August (2009) marked the 30th anniversary of the massacre of 18 British soldiers in Northern Ireland. I can see it from my home. There is now an uneasy peace in that conflict. Those 18 mothers and their sons deserved to have their memories honoured. We in the Republic were largely silent.
We should not celebrate the wars – victory or defeat – but we must celebrate the gift of the young lives they and their families have given. Their gift is literally our present.
I have a US homeland, the gift of brave grandparents who emigrated. Ireland is now home. My Irish forbearers were driven out by the policies of the British. Can I hold that against a British soldier? The Irish government generously regards this grandchild still a citizen, their soldiers serve bravely with UN peacekeeping troops worldwide. Can I blame an Irish soldier for the Republic’s neutrality in the face of genocide? The genocide that left my Jewish children deprived of extended families that exist no longer? Here as a Jew I am pilloried as an extension of the Israeli occupation. I have no connection to Israel, should I disdain the service of her young?
Jews trapped in European homelands 70 years ago were citizens of countries and dependent upon the protection of soldiers in whose armies many served. Later they were grateful to soldiers of other homelands who liberated them.
Whose soldiers and what sacrifices would you have me forget?…
My grandmother was a simple woman. She shared her wisdom with “old sayings” that come to me often. Her response to my pained experience of mastering the sewing machine: “it’s a poor workman who blames his tools”; on my frequent whines about my lot in life: “offer it up”; on any matter of importance: “two heads are better than one, even if one is a cabbage”.
This one was confounding. Was my opinion as valuable as veg?

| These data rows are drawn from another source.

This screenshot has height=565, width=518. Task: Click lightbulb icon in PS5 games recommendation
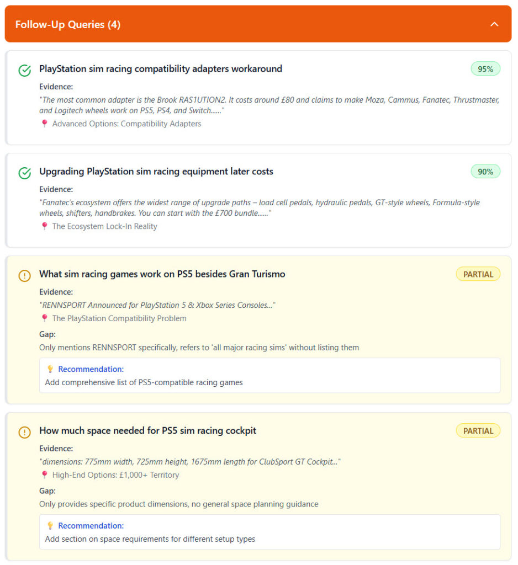pos(50,369)
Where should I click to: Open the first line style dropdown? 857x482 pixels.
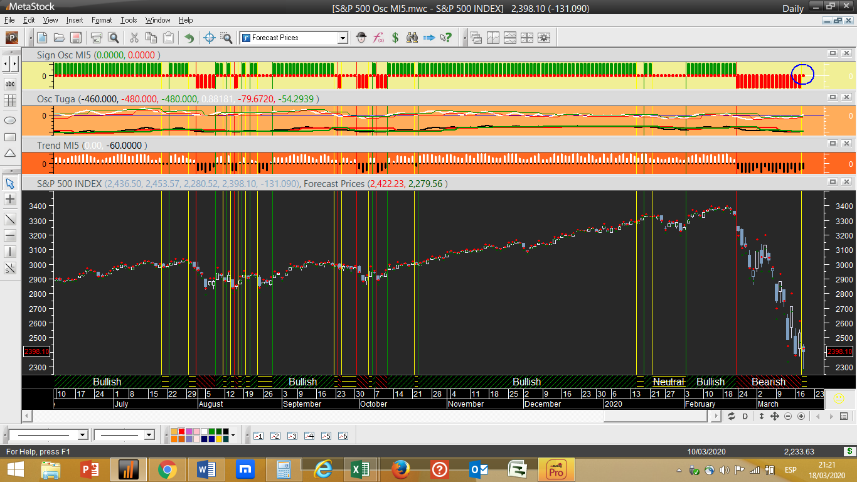[82, 435]
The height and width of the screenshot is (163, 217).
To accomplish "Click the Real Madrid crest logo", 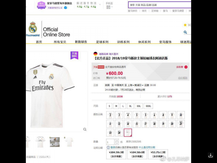I will click(x=33, y=27).
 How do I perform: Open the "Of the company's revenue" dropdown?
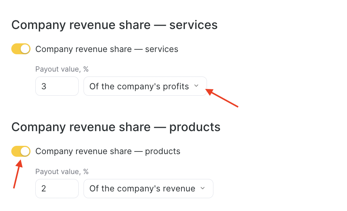[148, 188]
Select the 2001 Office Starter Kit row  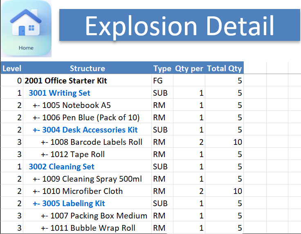click(66, 81)
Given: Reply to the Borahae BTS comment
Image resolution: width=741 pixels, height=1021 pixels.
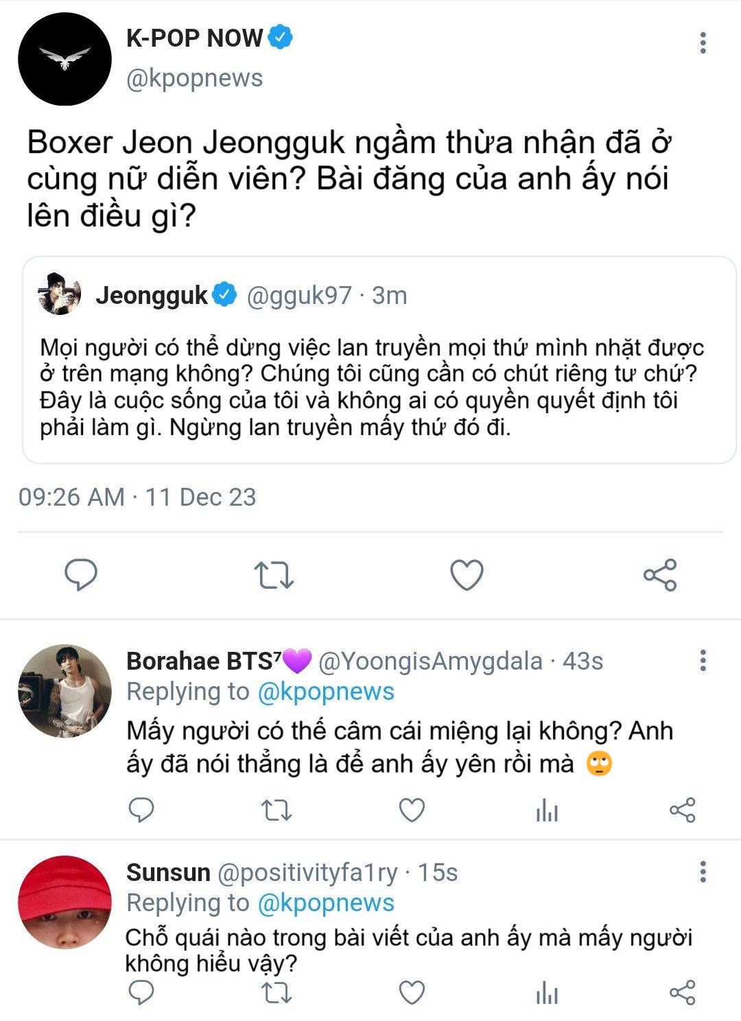Looking at the screenshot, I should (x=141, y=810).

Creative problem solving can’t happen in a vacuum. That was and is the most important lesson she offered. It is what I seek to offer via this blog. “Who does she think she is?” is the message I often hear when I raise issues. And the answer is: “No one and everyone”.

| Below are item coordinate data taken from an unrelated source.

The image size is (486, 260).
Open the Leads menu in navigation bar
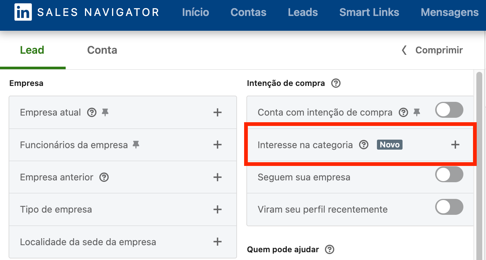[303, 13]
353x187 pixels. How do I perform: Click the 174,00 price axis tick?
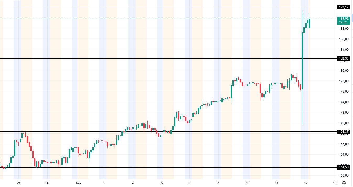click(344, 102)
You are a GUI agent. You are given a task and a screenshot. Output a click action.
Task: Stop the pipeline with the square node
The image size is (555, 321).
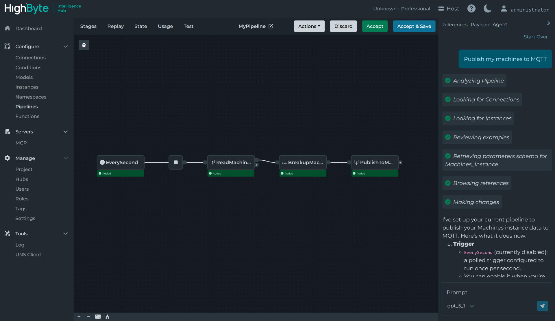pyautogui.click(x=175, y=162)
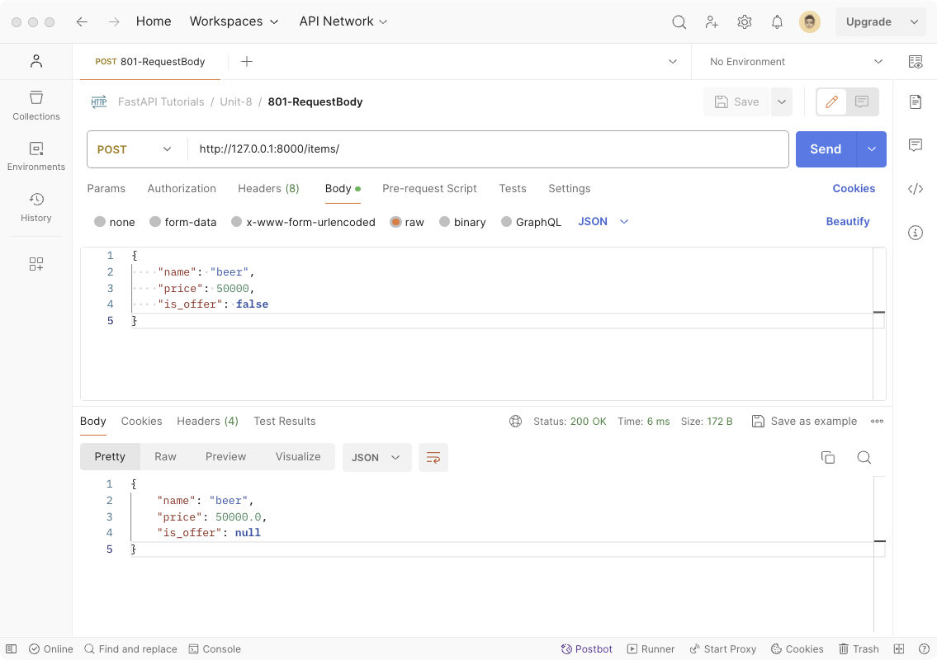Viewport: 937px width, 660px height.
Task: Select the GraphQL body option
Action: click(531, 222)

Once uttered, thoughts, threats, fears – all lose their power. No more nighttime monsters under the bed. When we give voice to an issue, we throw open the windows and let in the light. The situation may remain scary – but we are no longer alone in the dark to imagine the demon, or to slay the dragon with limited weapons at hand. We’ve called in reinforcements. Reinforcements with a fresh perspective. They may be unarmed ones or ones who clear the debris obscuring the escape, the ones who resupply, or the ones who rework the strategy. Perhaps, even a peacemaker who will whisper our demons to sleep.
So lest I be misunderstood, I am merely an observer. At best I seek to point out that we are undermining our collective potential. At worst, think of me as a mild annoyance. Often, it is my ignorance that is displayed – and feedback serves to educate me.

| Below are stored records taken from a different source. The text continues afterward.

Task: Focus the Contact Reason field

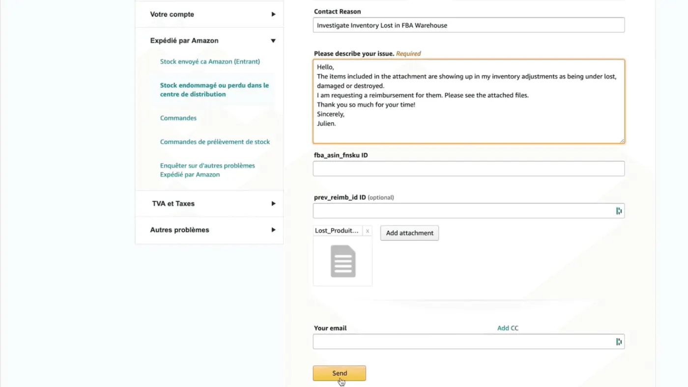Action: click(x=469, y=25)
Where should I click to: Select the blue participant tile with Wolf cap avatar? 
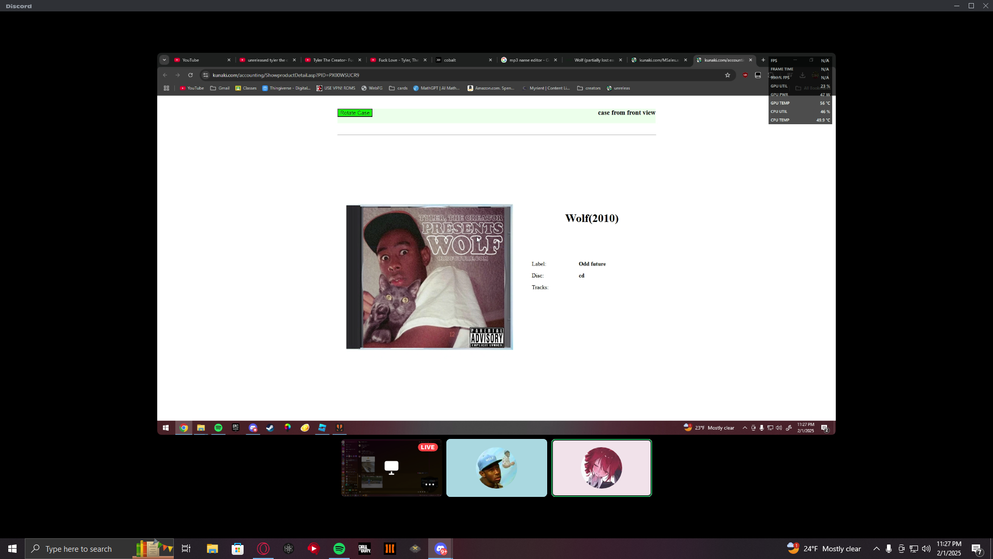(x=497, y=468)
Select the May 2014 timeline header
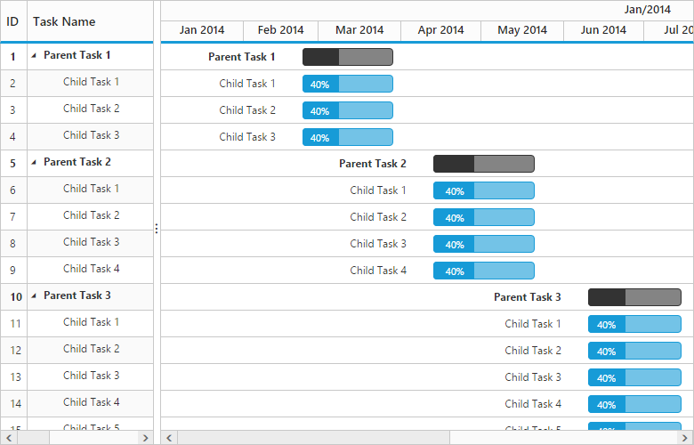The width and height of the screenshot is (694, 445). (522, 30)
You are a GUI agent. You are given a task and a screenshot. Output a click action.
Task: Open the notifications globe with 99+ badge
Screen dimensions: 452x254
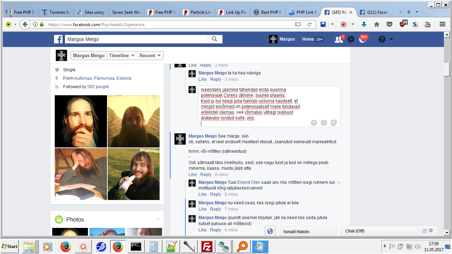click(x=363, y=39)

The mission here is to create a forum. A conversation to get us thinking about ourselves and our communities in a new light. Think of this place as a fertile field. Our children are the seeds. Their yield will sustain our communities for another generation. Will they grow in seasons of dearth or abundance? Will we leave overplanted fields stripped of nutrients? Or we will hoe, clear the rocks, enrich and prepare a better field to insure success. We can clear the plots defined by our acres and that is good. How much better would it be if we collectively prepared our own and helped our neighbors? Village wide, county wide, country wide and worldwide.
The agricultural metaphor is not born vainly of poetry. A client – twenty years ago, was delighted that we’d produced a resume she’d struggled over for months. She smiled when I abbreviated my grandmother’s thought – “two heads are better than one”.
“Even if one is a cabbage.” She startled me, I’d never heard that part elsewhere. “Did it make you feel as dumb as a vegetable?” I asked. “No” she said – pooh poohing the sentiment.
Her grandmother always generously finished the thought with, “because if all else fails, you can eat the cabbage”.